WAV = FLAC = ALAC = AIFF in terms of resulting PCM…they are all bit-identical. No side is (or should be debating that). This is a non-issue for Roon endpoints which sees PCM. Use whatever format (FLAC preferable for metadata) on Roon Core.
With devices, where the audio device is doing the decoding itself, you can always compare for yourself. Whether you hear any difference or not, ALWAYS ALWAYS IMO rip or download your master library in FLAC. For metadata, FLAC, ALAC, and AIFF are better than WAV. Between ALAC, FLAC, and AIFF in terms of metadata, I’ve come across on some devices where certain fields such as “album name” or “album artist” were incorrectly rendered or missing with AIFF and ALAC. I’ve found metadata universally to be better compatible and less troublesome with FLAC. Opt for the highest compression to save space for master library or with Roon Core and Roon endpoint schemes.
If you think WAV sounds better, simply derive a secondary library by batch transcoding the master FLAC library. Always have a master FLAC library for Roon and/or backups. In those systems, where the decoding is happening in the endpoint, use the WAV library.
As far as evidence, I’ve read comments by Linn engineers and in Naim’s own manual that they have measured differences in noise floor between FLAC and WAV decoding. Each has a unique pattern of noise floor. With FLAC, it’s more broadband and random, whereas with WAV it’s periodic and with well defined peaks (what’s more noticeable or harmful?)…Linn recognizes this and makes adjustments to render this inaudible by utilizing extensive filtering. Whereas, Naim simply recommends the use of WAV for best SQ.
Nonetheless, mechanisms and evidence do exist. There are different patterns and levels in noise caused by the decoding of these two formats. Linn even had measurement graphs of this. The more interesting thing is at what levels do these differences become inaudible. I’ve read Rob Watts speculate that it may be much lower than common accepted values such as near -180 db based on his internal testing.

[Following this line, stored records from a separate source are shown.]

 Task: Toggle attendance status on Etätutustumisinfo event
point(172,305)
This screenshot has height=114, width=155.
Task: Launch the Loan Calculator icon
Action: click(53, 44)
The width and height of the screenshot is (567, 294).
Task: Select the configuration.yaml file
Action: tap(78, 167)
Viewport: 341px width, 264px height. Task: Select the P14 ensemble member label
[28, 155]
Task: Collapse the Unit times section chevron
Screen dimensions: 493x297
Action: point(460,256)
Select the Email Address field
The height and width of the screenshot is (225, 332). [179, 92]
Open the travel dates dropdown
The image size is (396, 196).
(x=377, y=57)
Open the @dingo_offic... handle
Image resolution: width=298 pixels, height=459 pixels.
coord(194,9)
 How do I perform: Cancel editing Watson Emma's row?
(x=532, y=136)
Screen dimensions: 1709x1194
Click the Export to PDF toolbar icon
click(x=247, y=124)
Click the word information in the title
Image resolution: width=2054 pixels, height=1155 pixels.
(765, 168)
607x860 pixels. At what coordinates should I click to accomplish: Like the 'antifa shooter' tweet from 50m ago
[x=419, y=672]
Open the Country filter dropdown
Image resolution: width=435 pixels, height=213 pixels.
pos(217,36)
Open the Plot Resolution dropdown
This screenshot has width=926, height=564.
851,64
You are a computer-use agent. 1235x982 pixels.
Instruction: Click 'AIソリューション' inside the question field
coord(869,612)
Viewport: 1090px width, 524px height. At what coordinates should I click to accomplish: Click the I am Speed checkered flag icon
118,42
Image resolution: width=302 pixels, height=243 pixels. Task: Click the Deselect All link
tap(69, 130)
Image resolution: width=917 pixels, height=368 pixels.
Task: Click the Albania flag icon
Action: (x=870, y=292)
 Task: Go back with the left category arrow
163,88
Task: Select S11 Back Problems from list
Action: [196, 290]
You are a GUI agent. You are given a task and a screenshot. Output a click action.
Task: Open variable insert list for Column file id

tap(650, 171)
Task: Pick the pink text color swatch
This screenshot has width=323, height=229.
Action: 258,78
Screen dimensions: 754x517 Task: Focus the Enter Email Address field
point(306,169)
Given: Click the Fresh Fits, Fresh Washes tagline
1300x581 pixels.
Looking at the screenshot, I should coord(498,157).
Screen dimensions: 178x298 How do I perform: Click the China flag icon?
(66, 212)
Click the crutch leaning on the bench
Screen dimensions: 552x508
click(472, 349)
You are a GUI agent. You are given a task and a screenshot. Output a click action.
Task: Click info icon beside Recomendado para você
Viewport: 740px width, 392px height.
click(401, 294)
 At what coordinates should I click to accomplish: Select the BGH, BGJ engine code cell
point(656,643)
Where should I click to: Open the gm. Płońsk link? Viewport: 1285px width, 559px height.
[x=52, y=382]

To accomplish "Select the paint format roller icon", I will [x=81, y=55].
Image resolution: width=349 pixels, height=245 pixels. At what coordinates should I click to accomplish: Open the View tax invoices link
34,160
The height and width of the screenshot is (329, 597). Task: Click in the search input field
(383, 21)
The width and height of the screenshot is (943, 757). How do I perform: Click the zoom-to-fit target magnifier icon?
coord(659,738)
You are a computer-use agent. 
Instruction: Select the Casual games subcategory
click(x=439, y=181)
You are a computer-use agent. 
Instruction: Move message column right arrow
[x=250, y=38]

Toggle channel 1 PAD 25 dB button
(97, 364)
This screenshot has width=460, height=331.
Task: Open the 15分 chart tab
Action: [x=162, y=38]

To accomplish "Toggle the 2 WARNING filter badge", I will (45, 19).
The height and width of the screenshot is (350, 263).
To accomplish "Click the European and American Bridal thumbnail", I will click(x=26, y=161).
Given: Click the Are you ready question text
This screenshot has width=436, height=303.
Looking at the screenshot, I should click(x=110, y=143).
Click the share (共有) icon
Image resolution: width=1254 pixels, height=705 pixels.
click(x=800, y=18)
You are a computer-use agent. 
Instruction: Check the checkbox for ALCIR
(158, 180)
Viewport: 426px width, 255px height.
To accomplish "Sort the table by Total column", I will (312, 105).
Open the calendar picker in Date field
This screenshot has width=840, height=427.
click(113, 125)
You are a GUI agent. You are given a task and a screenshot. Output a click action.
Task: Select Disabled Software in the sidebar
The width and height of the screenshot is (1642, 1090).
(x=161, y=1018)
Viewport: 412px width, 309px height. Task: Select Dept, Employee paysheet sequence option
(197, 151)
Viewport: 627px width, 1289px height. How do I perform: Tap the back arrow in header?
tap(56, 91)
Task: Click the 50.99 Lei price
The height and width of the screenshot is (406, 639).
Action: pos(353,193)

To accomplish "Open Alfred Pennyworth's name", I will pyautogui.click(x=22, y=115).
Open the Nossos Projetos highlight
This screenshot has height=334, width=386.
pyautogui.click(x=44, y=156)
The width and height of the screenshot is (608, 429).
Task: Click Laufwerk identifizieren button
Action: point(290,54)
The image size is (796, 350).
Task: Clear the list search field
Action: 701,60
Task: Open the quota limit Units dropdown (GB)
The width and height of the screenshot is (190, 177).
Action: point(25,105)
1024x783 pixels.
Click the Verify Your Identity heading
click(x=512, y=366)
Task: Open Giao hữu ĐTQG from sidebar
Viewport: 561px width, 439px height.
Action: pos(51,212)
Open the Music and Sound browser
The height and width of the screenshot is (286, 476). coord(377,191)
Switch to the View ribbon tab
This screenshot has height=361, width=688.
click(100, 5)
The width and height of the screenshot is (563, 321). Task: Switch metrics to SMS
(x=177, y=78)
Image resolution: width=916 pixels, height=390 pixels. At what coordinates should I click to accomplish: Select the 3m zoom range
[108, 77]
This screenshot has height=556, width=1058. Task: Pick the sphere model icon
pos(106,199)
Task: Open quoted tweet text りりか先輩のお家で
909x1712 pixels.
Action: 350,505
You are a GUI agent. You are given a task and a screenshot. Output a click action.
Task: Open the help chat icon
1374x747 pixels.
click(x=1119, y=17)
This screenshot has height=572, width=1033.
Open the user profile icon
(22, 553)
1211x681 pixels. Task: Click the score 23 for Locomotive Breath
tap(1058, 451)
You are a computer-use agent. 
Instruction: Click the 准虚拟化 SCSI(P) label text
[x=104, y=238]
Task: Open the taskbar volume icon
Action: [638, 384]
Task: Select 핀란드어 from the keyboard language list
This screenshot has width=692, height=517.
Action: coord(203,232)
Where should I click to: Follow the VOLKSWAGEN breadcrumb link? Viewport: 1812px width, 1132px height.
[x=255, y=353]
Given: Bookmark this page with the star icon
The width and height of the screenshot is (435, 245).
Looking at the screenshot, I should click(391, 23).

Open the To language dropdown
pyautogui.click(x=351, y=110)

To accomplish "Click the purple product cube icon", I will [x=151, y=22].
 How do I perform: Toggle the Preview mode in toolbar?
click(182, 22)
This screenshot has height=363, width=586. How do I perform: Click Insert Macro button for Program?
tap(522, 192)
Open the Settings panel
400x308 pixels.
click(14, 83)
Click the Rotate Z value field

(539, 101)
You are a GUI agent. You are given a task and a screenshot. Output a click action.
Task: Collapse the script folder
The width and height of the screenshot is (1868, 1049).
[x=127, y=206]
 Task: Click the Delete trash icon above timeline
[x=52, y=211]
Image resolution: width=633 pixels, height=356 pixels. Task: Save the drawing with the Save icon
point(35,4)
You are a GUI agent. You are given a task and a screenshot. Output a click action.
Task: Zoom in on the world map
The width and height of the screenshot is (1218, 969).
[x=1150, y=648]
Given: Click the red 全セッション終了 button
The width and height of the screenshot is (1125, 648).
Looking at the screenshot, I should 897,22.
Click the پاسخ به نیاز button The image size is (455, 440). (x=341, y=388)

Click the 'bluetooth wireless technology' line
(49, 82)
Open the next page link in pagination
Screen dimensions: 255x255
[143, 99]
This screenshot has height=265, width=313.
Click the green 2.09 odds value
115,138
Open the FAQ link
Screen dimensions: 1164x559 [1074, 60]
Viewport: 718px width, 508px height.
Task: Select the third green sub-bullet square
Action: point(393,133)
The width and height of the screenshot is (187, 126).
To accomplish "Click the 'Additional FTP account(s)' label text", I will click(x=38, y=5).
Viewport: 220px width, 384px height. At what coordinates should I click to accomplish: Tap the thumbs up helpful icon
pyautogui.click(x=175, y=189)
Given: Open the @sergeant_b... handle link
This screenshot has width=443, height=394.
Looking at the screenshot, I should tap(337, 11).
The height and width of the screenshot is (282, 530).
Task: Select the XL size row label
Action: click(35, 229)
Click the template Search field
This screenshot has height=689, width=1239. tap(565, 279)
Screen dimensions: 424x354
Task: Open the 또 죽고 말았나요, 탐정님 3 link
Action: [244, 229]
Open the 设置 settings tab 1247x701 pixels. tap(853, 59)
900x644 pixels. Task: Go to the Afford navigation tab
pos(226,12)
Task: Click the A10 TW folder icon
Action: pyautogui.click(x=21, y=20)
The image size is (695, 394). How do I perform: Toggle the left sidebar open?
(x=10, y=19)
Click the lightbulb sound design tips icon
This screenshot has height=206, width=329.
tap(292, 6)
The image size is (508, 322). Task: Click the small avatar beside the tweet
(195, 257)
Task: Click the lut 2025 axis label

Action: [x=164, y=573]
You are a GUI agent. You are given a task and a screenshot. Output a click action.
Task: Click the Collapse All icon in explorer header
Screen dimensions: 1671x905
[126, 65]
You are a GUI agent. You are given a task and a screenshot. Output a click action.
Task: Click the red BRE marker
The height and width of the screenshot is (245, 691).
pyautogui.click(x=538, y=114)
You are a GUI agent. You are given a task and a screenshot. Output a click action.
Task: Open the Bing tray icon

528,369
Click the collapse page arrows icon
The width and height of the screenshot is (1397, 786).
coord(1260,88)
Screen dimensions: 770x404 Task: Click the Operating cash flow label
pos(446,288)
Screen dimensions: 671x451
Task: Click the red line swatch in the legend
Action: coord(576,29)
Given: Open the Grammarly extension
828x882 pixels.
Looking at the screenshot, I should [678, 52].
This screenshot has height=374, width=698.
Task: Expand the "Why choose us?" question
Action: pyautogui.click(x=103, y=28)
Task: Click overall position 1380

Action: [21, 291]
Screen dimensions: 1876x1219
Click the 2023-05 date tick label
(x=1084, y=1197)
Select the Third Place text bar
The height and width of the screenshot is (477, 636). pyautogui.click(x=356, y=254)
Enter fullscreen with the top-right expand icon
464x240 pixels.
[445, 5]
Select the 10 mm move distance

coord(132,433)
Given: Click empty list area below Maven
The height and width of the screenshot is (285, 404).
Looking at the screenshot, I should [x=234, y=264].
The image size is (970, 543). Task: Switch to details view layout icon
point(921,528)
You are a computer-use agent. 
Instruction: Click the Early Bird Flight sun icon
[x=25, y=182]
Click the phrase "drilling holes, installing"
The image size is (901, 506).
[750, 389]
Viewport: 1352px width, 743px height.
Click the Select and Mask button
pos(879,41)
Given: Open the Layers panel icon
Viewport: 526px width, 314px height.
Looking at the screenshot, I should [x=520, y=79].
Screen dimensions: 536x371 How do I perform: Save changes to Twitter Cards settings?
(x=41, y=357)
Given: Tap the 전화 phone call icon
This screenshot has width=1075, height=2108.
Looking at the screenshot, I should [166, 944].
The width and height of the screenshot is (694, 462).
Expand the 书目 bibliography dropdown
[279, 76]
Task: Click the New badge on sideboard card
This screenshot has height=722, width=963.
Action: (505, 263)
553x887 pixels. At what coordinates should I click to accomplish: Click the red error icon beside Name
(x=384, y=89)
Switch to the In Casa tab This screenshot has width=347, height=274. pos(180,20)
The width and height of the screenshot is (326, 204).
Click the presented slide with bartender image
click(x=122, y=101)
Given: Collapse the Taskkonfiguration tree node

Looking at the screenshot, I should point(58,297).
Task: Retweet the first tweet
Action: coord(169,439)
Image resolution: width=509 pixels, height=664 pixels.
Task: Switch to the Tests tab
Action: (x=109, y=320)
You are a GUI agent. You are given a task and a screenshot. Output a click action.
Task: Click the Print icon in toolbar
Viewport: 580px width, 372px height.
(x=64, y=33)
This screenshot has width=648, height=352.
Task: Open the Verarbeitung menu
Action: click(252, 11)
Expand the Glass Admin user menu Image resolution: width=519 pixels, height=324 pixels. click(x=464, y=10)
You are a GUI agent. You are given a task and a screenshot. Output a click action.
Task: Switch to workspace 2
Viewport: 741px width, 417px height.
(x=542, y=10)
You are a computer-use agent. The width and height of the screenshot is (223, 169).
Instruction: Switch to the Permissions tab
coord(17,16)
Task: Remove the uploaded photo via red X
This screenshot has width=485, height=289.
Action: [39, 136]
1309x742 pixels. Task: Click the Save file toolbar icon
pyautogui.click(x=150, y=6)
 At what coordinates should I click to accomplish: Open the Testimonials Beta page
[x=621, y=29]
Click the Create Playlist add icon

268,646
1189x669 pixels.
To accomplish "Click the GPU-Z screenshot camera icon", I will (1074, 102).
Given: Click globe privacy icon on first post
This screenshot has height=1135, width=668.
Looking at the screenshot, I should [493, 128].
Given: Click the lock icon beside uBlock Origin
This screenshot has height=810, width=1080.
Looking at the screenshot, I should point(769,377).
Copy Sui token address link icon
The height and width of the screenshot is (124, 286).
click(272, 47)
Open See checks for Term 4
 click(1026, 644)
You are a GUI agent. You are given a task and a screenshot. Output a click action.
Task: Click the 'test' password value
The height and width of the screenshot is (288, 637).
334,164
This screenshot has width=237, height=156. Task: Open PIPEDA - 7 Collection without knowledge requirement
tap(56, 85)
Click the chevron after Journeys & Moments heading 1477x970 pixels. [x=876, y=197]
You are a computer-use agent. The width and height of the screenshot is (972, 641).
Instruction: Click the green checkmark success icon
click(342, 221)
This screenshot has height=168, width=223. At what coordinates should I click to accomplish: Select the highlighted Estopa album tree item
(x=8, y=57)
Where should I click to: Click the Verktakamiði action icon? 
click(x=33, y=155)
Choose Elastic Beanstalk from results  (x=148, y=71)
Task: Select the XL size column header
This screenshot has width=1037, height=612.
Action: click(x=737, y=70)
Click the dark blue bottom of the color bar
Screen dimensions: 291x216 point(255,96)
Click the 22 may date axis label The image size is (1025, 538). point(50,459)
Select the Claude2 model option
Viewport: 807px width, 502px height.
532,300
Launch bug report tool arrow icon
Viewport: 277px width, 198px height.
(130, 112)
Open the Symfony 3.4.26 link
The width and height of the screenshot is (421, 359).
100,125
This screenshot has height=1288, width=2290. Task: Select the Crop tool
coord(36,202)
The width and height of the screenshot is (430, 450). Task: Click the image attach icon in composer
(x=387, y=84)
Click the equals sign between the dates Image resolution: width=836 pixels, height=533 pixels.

When I use the BDP-1 (which is over 10 years old and limited in CPU power…so who knows how recent CPUs in recent streamers compare?) as a Roon endpoint, you can use FLAC or WAV on the Core and the sound is the same. However, when I use the BDP-1’s internal MPD decoding, then the differences show up.
Not only are there differences between FLAC and WAV, but there are also differences whether they are sourced from a NAS (ethernet) or an attached USB drive.
There are many users that do not hear any differences between formats and/or USB/NAS with their BDPs and various DACs in their systems. I totally understand, believe, and respect that.
Between the remaining users that DO hear some differences, what I find very interesting is that we usually can hear similar differences and can describe the same thing that we are both hearing in our systems involving BDPs, HOWEVER, we end up with different interpretations of whether which dichotomy sounds better and/or is a more accurate rendition.
Similar discussions involve the Jitterbug. Lots of agreement between what happens to the sound with or without Jitterbug in objective attributes, but difference in interpretation of whether it sounds more real life, or more accurate, or more enjoyable.
If someone wants to suggest that that it’s all in our heads, you absolutely have 100% right to do so…and who knows, it really may even be the truth . However, if you for a second stick with the gut feeling of what we are hearing, I’m more interested in understanding how so many people can roughly hear the same sonic changes, yet come up with different interpretations. I wonder how much age (FR audiograms), internal ideologies of what better sound is and other biases?, reference to previous and current systems and thus experience factor in towards whether you like A or B.
FWIW, between my BDP-1 and various gear, I tend to group FLAC, USB, and no Jitterbug as together and WAV, NAS, and Jitterbug on the other side. Obviously, you can mix and match these for number of combinations, but the dichotomy stands.
The FLAC, USB, and no Jitterbug sound signature is one that is more energetic, more upfront, narrower and together. In quick blind testing, one can easily prefer this sound as it’s more noticeable and appears to be more detailed. However, in both my rigs, I tend to get more fatigued of this as the listening session goes on.
The WAV, NAS, and Jitterbug group gives a sonic signature that initially appears more diffuse and doesn’t jump out at you. In fact it can sound less detailed and flat as first. However, as you listen more, rather than the sound jumping out at you, you can notice more deeper into the sound. It sounds more relaxed. In long term listening, it doesn’t bother me as much and I stop noticing the sonics and just kind of zone out. This is especially important when watching movies.
At this point, I’d love to know and see these measurements to explain these difference in SQ and which group yields the more accurate sound to see whether I prefer the more accurate or less accurate sound. I’m always up for some ear training.
(I hear similar trends in balanced interconnects as well: Grimm TPR, Mogami 2549, Mogami 3173, Ghost cable. I prefer the more boring cables that give the depth and don’t appear overly detailed at first. Well shielded and twisted with good symmetry and geometry. Keep the noise floor as low as possible.)